What you have to do -
Retype the records below exactly as they appear, but leave out any pictures.

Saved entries
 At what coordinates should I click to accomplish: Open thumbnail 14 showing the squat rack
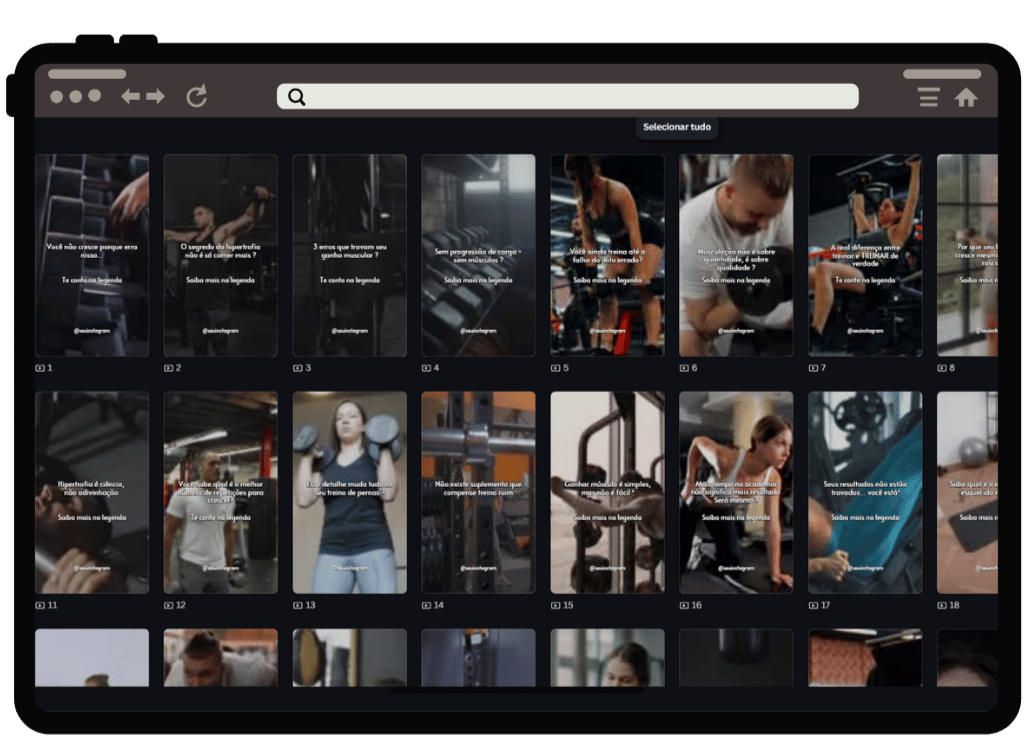pyautogui.click(x=478, y=493)
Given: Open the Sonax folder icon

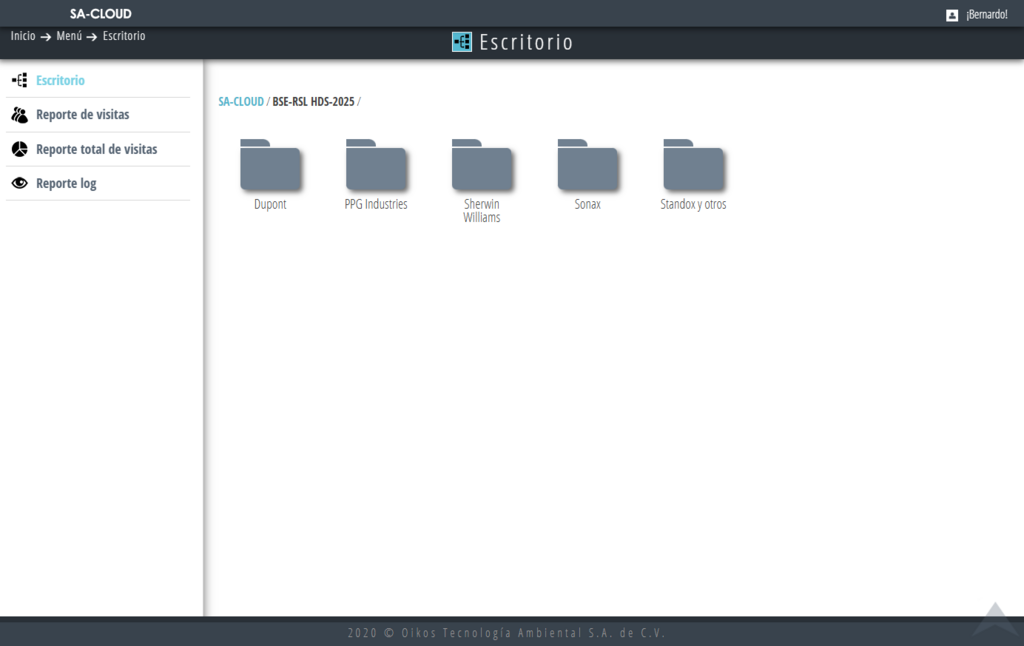Looking at the screenshot, I should tap(588, 165).
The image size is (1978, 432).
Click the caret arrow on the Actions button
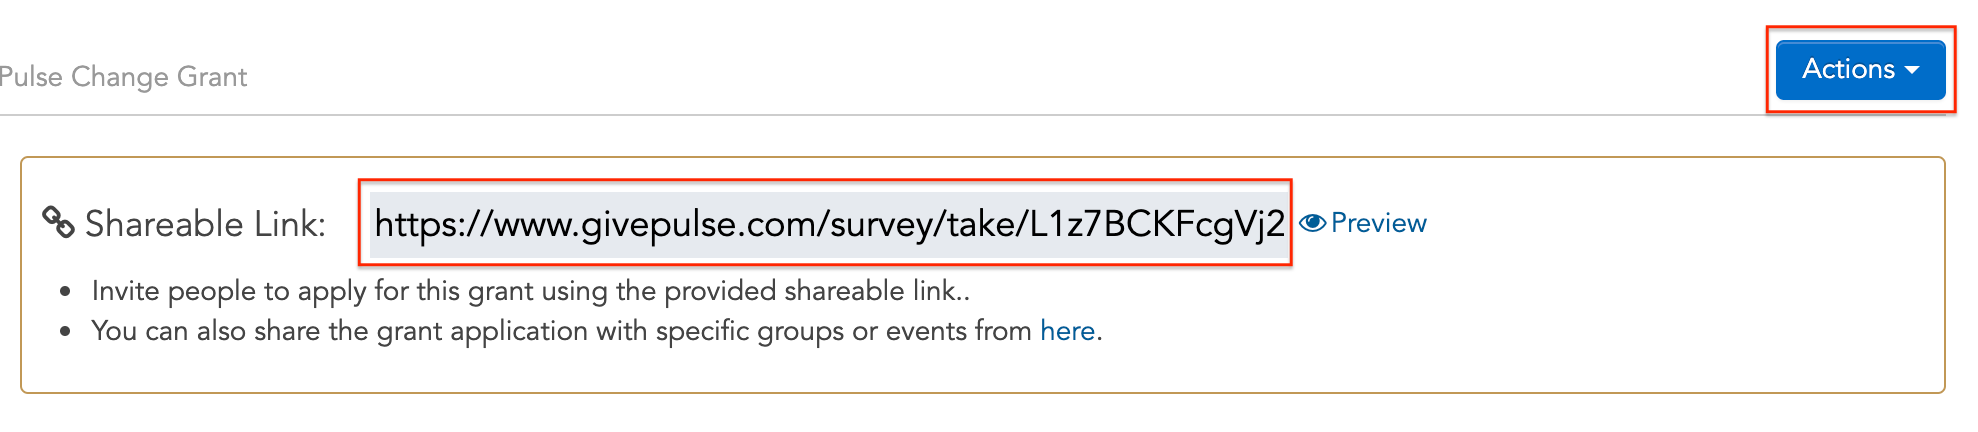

Solution -
 At what coordinates should I click to accomplish: Open thumbnail 14 showing the squat rack
pyautogui.click(x=478, y=493)
Given: Open the Sonax folder icon

Looking at the screenshot, I should tap(588, 165).
The image size is (1978, 432).
Click the caret arrow on the Actions button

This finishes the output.